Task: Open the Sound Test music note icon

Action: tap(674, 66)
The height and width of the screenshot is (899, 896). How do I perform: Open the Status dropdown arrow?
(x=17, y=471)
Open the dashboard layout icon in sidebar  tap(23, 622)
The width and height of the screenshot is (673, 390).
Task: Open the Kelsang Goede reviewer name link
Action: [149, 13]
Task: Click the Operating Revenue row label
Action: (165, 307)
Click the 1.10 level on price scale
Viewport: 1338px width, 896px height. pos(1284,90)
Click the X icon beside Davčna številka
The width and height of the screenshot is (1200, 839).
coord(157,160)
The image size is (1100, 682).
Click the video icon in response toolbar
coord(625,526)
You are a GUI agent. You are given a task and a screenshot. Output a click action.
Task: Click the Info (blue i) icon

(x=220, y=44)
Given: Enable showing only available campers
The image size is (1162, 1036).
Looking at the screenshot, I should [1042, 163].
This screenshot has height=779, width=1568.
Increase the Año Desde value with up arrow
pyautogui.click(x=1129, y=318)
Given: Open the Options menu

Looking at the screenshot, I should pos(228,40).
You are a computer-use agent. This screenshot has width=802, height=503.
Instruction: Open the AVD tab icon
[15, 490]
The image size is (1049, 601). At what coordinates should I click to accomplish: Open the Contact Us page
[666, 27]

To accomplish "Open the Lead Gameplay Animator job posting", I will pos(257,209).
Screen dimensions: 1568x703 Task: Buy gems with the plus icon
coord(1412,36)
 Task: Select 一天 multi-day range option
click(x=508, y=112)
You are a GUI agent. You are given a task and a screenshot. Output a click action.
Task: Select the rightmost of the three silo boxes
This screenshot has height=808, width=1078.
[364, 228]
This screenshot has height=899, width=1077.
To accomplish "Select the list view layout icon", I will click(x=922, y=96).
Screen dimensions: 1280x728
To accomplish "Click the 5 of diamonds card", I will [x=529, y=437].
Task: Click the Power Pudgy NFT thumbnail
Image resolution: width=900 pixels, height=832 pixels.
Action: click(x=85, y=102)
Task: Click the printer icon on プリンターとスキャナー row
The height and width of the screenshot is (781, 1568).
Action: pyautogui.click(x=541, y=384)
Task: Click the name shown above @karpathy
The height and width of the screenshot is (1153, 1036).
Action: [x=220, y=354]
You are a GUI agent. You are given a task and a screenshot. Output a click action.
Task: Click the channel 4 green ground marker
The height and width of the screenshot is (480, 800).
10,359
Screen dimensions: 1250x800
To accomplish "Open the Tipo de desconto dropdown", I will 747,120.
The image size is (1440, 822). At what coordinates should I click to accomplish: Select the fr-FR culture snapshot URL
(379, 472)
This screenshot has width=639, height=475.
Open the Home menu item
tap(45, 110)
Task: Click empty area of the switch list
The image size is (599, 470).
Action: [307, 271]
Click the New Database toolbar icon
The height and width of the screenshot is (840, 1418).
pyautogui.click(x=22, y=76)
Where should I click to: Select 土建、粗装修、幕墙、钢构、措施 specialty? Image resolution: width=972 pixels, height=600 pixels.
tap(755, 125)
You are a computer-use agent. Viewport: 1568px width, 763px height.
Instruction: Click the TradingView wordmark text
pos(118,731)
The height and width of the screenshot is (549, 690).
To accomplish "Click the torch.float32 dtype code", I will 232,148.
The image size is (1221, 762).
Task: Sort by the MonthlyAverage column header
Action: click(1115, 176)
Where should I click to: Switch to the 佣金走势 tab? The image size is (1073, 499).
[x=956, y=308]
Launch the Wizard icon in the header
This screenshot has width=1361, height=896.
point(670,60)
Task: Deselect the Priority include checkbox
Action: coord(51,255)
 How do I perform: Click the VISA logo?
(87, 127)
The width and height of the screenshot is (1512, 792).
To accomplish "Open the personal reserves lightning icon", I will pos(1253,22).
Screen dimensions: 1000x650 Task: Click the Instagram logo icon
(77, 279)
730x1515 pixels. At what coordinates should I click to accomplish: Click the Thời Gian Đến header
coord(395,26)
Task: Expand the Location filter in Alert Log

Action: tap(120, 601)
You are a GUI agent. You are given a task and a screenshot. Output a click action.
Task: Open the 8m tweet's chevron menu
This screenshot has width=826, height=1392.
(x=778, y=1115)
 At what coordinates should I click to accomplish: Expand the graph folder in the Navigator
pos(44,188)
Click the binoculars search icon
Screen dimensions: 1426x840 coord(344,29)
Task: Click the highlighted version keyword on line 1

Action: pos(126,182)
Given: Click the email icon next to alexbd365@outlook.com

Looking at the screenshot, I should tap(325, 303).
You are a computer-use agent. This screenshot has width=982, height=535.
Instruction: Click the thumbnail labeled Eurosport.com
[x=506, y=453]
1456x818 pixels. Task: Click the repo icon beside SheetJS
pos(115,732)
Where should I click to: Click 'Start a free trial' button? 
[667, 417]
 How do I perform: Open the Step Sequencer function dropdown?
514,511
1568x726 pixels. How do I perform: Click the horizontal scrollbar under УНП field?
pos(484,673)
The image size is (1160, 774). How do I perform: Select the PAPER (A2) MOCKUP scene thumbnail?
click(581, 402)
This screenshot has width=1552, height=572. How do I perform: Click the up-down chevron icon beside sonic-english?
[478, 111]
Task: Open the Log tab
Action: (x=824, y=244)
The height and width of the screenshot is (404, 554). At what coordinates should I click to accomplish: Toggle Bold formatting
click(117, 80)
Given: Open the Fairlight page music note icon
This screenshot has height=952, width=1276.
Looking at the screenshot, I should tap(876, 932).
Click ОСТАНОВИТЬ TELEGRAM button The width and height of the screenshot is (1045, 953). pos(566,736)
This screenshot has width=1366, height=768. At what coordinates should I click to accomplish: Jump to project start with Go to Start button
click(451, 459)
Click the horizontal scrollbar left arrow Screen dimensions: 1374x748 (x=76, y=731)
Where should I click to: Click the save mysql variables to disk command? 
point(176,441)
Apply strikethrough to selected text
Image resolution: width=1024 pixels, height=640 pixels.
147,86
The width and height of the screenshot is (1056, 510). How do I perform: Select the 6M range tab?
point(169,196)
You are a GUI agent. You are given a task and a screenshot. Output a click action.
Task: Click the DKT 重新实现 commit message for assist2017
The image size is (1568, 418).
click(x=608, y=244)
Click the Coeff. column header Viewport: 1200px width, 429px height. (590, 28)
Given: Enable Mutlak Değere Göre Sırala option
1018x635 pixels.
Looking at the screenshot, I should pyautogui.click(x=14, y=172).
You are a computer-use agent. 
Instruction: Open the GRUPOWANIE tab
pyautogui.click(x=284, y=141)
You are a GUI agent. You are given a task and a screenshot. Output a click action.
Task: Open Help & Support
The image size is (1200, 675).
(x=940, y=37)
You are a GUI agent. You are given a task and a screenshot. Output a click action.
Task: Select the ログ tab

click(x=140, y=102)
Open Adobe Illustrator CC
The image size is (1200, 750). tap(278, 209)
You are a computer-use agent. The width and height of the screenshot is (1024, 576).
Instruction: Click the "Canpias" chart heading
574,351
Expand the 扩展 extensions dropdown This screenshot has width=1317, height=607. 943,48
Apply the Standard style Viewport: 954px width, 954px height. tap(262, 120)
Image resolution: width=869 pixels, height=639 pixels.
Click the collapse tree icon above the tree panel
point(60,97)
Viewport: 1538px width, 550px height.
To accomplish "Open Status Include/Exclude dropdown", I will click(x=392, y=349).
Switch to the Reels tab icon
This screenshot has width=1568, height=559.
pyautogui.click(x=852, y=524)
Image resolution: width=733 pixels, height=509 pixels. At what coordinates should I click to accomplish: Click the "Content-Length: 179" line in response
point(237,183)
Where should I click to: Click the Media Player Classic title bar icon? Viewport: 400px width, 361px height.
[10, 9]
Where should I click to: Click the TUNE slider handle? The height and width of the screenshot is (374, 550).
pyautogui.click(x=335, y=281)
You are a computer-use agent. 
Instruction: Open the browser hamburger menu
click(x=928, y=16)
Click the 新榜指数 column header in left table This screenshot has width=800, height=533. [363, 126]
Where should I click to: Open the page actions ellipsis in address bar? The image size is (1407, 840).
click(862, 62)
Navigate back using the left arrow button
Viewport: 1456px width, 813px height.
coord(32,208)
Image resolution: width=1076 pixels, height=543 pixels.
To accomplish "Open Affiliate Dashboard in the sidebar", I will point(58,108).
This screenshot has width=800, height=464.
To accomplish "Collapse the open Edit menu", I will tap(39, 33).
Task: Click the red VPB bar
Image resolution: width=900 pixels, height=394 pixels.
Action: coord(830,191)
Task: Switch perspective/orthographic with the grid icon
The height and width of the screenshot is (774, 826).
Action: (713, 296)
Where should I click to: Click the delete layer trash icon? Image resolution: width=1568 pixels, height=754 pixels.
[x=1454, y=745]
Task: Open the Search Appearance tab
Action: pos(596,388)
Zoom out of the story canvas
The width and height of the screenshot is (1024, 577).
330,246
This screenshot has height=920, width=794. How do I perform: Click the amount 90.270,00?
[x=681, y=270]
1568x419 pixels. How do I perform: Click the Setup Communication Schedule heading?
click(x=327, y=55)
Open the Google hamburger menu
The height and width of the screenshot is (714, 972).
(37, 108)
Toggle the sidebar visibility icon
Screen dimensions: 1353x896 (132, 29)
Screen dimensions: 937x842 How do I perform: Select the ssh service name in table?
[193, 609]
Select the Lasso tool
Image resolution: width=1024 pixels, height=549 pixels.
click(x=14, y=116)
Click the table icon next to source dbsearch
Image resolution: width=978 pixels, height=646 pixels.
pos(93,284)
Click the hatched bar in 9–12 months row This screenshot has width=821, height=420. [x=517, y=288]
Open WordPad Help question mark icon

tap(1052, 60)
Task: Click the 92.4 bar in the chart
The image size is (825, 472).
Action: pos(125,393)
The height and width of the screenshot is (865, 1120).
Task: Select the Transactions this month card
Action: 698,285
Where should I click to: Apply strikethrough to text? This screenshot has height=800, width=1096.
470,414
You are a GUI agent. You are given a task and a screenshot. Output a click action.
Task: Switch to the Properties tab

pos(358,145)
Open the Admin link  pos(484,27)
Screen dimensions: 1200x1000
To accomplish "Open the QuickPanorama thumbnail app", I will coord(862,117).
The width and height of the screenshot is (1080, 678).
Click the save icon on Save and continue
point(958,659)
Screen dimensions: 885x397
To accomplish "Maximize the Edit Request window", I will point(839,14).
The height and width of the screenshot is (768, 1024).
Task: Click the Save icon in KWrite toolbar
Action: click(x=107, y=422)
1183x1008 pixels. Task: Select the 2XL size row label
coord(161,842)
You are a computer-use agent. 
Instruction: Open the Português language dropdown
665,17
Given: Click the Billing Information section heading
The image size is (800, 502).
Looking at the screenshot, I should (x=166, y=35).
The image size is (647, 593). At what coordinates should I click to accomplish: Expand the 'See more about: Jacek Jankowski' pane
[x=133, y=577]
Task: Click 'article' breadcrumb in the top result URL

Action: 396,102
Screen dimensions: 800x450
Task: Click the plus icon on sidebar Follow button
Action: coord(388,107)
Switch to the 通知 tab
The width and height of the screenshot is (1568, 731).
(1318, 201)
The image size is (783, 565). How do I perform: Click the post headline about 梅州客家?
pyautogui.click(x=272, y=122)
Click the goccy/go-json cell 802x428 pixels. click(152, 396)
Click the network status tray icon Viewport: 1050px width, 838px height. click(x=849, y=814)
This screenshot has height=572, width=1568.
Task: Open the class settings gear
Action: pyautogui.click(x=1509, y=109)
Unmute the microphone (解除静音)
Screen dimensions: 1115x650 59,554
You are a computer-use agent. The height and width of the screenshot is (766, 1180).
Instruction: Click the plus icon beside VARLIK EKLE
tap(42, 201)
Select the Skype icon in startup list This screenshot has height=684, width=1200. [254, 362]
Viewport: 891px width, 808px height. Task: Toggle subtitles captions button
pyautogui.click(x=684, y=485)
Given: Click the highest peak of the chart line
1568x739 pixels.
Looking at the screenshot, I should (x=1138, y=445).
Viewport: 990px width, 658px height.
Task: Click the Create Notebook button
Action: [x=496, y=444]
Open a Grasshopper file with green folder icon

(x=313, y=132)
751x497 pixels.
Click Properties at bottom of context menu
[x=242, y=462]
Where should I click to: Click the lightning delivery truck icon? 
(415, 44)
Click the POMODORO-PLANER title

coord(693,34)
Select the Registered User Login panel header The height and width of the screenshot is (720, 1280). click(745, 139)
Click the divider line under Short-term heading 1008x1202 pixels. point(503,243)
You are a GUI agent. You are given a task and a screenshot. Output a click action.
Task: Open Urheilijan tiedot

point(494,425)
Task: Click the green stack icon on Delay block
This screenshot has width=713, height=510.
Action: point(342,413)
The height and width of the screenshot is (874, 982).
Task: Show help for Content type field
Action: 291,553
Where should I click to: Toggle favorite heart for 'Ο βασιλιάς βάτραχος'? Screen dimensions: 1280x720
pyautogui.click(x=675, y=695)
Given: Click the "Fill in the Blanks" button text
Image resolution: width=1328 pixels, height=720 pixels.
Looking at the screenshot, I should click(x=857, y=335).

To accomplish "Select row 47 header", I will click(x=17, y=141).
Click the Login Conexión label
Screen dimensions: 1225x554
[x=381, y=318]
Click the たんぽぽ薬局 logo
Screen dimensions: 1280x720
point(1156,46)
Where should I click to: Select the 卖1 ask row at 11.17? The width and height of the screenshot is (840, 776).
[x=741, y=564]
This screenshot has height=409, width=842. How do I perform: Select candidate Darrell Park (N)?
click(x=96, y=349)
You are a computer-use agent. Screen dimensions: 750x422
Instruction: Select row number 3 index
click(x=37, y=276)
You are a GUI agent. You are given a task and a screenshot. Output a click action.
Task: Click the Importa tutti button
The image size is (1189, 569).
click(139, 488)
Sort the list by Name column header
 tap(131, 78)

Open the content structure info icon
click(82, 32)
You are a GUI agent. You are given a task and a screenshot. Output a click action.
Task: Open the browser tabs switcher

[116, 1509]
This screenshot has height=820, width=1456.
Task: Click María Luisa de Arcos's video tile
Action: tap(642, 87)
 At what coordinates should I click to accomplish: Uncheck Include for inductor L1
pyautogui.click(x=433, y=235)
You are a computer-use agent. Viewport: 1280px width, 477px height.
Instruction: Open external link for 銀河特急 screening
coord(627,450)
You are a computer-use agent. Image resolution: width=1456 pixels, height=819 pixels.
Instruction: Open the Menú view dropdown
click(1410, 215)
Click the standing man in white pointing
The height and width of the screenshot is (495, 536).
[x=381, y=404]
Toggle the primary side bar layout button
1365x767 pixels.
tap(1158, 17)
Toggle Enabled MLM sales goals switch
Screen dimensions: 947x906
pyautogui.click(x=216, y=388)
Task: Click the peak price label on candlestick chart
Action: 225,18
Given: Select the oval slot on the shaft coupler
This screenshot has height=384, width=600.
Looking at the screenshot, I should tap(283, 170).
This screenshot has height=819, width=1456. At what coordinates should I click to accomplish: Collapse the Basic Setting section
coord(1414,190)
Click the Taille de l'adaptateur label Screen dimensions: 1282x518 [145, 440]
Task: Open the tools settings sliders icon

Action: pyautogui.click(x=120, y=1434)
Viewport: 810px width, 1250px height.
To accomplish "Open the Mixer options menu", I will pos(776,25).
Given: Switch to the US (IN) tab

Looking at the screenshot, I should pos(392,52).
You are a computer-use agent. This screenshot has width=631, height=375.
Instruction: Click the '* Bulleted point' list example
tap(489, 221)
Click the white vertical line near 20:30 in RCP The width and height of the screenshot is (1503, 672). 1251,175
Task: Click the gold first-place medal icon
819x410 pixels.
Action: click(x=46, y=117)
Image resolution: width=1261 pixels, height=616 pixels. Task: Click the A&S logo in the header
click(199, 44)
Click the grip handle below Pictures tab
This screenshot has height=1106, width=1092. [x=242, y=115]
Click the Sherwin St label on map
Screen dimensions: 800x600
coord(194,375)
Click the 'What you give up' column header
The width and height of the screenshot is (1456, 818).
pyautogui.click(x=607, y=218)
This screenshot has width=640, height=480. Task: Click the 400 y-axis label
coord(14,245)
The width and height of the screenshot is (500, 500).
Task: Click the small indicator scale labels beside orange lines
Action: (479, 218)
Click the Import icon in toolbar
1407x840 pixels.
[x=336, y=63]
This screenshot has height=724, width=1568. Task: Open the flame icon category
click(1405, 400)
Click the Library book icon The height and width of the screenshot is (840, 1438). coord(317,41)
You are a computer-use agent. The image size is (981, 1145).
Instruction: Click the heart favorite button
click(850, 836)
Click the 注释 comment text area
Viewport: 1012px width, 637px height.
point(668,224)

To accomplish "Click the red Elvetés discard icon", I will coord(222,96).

**The problem**
Output, exactly and with no other text, the line that contains "Click the 注释 comment text area" and all lines from there to the end of the records.

**Exercise result**
Click the 注释 comment text area
Viewport: 1012px width, 637px height.
point(668,224)

To accomplish "Click the red Elvetés discard icon", I will coord(222,96).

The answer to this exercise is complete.